··· 提示された文章 ···
そして10数年の歳月が過ぎた。メキシコで結婚をし二児の親となり、忙しく暮らしていたある日。突然、日本から小包が届いた。重い箱を居間に運び興味津々で開けた。そして目にしたのは、子供のころに読んでボロボロになったシートンの動物記。そこには、手紙が添えてあるわけでもなく、数冊の読み古した本が入っているだけだった。

顔を合わせる機会は無かったが、父親なりに異国の地にいる息子と、孫たちに思いを馳せ、言葉なきメッセージとしてこの本を送ってきたに違いない。古びた本を通して遥かメキシコまで送られた思いは言葉なくしても痛いほど伝わってきた。その思いを受け取るべく、黄ばんだ本のページを破らないように、幼い時の記憶を遡るかの如く、表紙を開いた。
··· データの内容 ···
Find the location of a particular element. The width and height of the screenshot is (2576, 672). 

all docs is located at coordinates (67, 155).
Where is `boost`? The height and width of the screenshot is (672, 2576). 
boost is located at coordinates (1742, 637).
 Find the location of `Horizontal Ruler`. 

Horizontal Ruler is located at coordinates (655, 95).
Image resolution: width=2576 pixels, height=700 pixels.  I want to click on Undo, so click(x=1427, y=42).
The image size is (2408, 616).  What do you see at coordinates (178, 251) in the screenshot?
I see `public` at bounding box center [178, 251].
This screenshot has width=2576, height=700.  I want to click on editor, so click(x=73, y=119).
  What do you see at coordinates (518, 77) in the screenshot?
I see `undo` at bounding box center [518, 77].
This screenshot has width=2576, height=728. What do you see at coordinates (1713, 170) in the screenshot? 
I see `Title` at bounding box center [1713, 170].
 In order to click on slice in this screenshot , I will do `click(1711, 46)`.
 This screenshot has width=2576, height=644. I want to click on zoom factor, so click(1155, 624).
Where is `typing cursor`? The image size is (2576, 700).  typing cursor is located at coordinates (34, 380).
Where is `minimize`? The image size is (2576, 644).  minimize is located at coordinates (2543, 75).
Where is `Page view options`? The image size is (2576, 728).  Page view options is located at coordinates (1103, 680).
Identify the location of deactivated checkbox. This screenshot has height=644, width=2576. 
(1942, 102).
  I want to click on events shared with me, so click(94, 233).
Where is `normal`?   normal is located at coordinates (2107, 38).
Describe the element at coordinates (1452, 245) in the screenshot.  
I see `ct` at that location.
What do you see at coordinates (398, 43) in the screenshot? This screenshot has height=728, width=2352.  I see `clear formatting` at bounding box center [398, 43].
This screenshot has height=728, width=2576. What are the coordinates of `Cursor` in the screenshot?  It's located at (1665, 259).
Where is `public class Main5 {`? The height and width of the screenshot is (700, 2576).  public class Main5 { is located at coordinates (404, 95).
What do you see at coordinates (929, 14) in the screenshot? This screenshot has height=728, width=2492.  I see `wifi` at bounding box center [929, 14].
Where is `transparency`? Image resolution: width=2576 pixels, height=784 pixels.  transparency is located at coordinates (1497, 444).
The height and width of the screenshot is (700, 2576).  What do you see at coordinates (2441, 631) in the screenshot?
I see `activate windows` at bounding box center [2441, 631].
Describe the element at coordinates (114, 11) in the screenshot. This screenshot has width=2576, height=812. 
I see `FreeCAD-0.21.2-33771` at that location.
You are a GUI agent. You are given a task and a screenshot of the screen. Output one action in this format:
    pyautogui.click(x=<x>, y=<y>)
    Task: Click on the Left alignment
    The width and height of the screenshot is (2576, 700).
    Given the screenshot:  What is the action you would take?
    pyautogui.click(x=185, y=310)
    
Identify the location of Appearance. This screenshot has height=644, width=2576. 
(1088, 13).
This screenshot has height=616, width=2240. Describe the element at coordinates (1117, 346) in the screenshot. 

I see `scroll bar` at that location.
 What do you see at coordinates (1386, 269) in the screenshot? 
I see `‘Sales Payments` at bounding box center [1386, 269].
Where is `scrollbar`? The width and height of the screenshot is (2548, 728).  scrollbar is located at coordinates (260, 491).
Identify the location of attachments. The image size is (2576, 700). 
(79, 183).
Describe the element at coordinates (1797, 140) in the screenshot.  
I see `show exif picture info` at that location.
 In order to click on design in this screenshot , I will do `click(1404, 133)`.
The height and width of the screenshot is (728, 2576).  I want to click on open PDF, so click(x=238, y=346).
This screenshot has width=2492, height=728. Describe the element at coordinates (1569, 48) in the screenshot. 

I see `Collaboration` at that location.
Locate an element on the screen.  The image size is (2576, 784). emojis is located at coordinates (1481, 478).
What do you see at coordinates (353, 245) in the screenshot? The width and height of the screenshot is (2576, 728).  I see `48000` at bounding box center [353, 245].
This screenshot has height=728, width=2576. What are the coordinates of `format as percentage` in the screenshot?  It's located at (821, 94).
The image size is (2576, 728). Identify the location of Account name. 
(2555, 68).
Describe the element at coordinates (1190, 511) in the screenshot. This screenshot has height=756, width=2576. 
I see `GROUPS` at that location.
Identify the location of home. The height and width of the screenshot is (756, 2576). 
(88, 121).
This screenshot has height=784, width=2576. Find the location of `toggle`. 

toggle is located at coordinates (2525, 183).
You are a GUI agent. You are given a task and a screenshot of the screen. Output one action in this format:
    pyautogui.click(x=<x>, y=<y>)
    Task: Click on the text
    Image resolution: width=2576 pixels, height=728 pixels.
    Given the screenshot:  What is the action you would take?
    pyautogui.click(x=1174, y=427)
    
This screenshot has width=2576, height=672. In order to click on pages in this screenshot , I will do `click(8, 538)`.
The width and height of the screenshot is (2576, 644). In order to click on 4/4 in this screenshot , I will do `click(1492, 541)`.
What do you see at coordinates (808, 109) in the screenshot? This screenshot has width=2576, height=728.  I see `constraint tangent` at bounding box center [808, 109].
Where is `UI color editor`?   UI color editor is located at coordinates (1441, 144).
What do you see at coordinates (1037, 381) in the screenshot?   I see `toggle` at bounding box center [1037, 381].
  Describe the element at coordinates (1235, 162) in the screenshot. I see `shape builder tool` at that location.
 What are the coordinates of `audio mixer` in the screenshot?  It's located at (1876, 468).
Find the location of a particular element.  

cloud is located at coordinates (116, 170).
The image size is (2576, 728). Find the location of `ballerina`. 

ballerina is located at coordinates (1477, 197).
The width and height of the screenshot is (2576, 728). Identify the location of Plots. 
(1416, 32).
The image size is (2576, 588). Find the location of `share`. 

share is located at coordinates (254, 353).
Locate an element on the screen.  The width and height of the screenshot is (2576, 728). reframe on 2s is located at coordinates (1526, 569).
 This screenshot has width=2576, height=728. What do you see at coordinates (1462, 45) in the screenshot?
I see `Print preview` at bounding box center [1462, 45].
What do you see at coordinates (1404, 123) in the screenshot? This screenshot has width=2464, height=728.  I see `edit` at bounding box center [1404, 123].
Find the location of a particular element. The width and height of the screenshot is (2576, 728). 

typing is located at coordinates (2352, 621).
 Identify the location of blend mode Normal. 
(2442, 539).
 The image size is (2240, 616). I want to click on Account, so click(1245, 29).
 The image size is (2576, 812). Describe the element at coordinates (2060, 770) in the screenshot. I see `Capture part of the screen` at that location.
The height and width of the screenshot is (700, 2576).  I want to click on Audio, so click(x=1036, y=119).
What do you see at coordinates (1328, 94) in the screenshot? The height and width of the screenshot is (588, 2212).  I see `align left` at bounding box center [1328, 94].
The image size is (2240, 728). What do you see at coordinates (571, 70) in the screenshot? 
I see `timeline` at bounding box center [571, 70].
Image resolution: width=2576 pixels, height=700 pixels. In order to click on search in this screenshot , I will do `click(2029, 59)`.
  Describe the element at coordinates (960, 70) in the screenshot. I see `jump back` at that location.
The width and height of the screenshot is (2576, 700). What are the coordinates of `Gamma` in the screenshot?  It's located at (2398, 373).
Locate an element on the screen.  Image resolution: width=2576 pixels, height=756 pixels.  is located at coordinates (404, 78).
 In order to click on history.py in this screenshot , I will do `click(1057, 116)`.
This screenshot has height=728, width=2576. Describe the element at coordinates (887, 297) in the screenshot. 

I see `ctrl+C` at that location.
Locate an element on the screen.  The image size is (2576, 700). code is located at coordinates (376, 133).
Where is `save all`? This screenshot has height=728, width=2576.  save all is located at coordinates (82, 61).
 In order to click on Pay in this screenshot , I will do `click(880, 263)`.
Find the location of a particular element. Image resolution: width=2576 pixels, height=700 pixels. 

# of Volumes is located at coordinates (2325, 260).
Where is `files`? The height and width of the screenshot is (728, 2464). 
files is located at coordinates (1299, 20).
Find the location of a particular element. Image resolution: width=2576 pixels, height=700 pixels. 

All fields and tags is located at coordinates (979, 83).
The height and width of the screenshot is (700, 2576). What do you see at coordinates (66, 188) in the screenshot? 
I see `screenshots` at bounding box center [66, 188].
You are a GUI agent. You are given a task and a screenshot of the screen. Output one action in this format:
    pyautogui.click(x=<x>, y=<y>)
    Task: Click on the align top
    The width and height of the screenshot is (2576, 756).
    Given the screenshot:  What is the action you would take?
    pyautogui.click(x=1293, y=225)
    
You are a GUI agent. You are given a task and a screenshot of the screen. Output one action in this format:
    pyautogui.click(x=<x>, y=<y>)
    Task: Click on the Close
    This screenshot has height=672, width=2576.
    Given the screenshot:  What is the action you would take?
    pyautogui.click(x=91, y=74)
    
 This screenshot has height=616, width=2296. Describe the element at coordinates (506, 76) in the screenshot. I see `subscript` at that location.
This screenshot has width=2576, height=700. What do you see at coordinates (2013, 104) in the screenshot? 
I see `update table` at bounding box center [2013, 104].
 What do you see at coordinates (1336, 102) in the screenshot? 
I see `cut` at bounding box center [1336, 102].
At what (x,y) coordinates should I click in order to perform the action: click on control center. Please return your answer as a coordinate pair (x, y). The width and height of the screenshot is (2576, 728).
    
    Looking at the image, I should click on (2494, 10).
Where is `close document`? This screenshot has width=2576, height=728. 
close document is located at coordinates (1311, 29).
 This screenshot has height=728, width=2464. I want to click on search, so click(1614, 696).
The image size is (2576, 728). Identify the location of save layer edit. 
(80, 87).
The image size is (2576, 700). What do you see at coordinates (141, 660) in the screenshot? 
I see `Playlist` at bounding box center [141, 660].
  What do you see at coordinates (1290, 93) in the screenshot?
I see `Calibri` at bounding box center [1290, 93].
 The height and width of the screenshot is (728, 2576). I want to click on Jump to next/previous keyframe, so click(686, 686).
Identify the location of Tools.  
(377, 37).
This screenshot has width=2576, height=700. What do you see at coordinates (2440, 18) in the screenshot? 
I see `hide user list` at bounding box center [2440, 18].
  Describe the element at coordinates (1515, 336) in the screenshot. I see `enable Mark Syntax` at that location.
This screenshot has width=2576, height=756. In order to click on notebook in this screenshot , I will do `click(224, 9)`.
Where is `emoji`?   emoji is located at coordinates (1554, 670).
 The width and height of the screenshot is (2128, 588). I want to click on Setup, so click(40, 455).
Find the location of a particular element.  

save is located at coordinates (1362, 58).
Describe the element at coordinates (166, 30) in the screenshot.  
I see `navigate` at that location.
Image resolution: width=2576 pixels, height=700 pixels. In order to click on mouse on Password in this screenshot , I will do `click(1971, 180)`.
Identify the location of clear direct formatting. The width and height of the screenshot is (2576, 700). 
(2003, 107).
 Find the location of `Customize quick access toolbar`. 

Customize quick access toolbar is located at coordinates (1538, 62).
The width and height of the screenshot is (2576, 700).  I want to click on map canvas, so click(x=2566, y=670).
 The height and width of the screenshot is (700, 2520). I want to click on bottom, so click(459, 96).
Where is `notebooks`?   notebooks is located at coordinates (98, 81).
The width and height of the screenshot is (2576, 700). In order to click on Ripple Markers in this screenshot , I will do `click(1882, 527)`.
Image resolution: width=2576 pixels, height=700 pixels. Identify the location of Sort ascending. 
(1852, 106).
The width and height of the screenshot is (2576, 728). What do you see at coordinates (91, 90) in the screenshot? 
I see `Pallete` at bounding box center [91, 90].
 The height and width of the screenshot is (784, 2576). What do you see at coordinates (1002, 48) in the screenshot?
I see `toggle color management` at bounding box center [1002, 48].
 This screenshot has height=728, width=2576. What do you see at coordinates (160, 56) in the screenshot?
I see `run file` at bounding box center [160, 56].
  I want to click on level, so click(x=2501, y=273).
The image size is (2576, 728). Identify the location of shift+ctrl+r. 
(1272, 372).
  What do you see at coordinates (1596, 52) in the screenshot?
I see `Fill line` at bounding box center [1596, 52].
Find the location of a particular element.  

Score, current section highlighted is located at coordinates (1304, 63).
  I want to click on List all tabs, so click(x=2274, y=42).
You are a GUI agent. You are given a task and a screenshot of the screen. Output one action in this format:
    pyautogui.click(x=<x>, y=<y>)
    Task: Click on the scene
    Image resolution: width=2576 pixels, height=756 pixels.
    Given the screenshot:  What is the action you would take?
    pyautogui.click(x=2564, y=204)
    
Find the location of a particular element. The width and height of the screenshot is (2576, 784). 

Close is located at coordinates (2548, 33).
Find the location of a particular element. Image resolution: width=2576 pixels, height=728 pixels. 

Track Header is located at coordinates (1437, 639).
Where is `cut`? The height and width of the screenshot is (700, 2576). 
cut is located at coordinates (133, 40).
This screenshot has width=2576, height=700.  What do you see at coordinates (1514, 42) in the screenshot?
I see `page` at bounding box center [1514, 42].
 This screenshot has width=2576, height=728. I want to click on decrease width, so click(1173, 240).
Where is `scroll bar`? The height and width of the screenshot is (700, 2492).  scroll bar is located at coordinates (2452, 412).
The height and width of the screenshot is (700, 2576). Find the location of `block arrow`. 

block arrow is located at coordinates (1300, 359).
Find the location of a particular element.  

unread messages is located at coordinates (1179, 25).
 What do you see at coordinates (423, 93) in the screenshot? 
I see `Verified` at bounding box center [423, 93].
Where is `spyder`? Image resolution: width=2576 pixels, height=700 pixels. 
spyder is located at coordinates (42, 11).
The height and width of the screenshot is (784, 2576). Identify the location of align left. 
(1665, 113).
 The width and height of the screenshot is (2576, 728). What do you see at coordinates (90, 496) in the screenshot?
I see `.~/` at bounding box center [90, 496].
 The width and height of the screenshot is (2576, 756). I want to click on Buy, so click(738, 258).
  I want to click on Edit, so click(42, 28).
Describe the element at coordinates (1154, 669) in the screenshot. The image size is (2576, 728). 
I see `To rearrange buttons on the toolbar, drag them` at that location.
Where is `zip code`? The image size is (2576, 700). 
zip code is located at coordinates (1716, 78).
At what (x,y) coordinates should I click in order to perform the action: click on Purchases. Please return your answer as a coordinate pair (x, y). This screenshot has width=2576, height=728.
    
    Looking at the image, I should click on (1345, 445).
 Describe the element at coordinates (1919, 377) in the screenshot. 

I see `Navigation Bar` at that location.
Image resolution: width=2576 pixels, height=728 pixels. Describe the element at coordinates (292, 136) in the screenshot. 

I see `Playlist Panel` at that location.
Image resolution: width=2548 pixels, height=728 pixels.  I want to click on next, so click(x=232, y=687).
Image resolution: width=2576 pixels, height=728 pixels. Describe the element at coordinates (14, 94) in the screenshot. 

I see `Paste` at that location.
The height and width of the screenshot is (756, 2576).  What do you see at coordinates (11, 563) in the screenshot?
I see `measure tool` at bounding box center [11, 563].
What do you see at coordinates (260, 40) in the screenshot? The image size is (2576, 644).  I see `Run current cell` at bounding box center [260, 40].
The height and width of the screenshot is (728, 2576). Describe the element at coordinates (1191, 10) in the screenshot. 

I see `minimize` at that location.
···
• **作業内容**
**a.** 提示された文章から、「そして10数年の歳月が過ぎた」で始まり「た本が入っているだけだった。」で終わる部分をそのまま書き写してください。
**b.** 提示された文章について、次の問いに答えてください。
(i) 小包はどこから届きましたか。
(ii) 箱の中で目にした本は何でしたか。
(iii) 表紙を開くとき、何を破らないようにしましたか。

• **各作業の解答**
**a.**
そして10数年の歳月が過ぎた。メキシコで結婚をし二児の親となり、忙しく暮らしていたある日。突然、日本から小包が届いた。重い箱を居間に運び興味津々で開けた。そして目にしたのは、子供のころに読んでボロボロになったシートンの動物記。そこには、手紙が添えてあるわけでもなく、数冊の読み古した本が入っているだけだった。

**b.**
(i) 日本
(ii) シートンの動物記
(iii) 黄ばんだ本のページ